In a second embodiment of the method of the invention for a hybrid absorbance-fluorescence volume determination, one or more absorbent dyes and one or more fluorescent dyes are added to solutions dispensed by a dispenser under calibration. The one or more absorbance dyes may be selected from Rhodamine 110, Fluorescein, Tartrazine, Ponceau S, and copper chloride, but not limited thereto. In a step of the method, absorbance and fluorescence measurements are carried out to determine dispensed volume over a dynamic volume range that is even wider than possible using the first embodiment of the method. In this embodiment, the fluorescence measurement includes the detection of one or more emissions generated using a light source that is modulated with a selectable neutral density filter set.

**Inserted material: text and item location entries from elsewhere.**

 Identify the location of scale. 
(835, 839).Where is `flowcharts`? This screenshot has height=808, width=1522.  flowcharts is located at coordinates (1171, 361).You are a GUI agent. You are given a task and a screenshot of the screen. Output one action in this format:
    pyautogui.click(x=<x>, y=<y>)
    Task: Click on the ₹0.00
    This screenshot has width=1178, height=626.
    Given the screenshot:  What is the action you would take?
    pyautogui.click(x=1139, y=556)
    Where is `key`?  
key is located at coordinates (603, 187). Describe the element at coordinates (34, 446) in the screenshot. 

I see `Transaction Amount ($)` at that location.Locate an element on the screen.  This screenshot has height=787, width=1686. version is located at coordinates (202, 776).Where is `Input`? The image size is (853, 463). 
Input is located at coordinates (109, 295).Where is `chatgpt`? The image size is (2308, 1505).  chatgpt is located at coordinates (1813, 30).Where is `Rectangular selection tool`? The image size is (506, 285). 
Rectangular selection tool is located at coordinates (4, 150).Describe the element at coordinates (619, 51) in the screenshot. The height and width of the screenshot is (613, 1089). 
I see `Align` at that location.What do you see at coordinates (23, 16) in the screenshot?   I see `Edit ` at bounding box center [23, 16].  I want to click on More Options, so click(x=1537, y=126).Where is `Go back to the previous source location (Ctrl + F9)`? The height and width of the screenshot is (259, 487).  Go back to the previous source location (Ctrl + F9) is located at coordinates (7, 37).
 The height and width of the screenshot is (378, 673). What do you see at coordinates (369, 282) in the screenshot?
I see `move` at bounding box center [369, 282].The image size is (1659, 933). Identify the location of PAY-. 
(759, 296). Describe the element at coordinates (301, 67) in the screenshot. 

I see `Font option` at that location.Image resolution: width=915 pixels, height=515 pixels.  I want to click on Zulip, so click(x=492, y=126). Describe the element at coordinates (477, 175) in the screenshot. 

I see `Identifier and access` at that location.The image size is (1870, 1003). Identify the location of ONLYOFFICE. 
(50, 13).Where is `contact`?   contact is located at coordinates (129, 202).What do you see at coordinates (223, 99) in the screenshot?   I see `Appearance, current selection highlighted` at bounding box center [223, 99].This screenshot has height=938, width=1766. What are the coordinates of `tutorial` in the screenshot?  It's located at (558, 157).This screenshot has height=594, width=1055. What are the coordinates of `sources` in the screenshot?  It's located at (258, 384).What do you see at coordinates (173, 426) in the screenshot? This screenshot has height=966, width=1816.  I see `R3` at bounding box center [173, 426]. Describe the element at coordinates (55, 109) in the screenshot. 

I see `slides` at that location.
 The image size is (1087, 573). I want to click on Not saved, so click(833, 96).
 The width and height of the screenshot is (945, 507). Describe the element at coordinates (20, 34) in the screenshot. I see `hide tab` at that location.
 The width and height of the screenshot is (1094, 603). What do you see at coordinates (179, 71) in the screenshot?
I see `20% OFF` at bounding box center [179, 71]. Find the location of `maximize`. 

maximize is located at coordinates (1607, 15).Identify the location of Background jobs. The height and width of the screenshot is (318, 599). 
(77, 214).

A step of the method is to excite the solutions of dispensed solutions with light from the light source without filtering and carry out absorbance readings. A next step of the second embodiment of the method is to carry out fluorescence readings on the same solutions. That step may be repeated one or more times with the optical density of the inserted neutral density filter set changed each time. The absorbance readings and the fluorescence readings may then be used to calculate dispensed volume. This method may be repeated for multiple dispensations into the wells of a plate or into cuvettes. This second embodiment of the method of the invention for hybrid dispensed volume determinations enables expansion of the dynamic volume range beyond that possible by absorbance or fluorescence measurements alone without making any modifications to the solutions.

While the present invention has been described with respect to specific examples, it is not intended to be limited to such specific examples. Instead, the present invention is defined by the following claims and reasonable equivalents.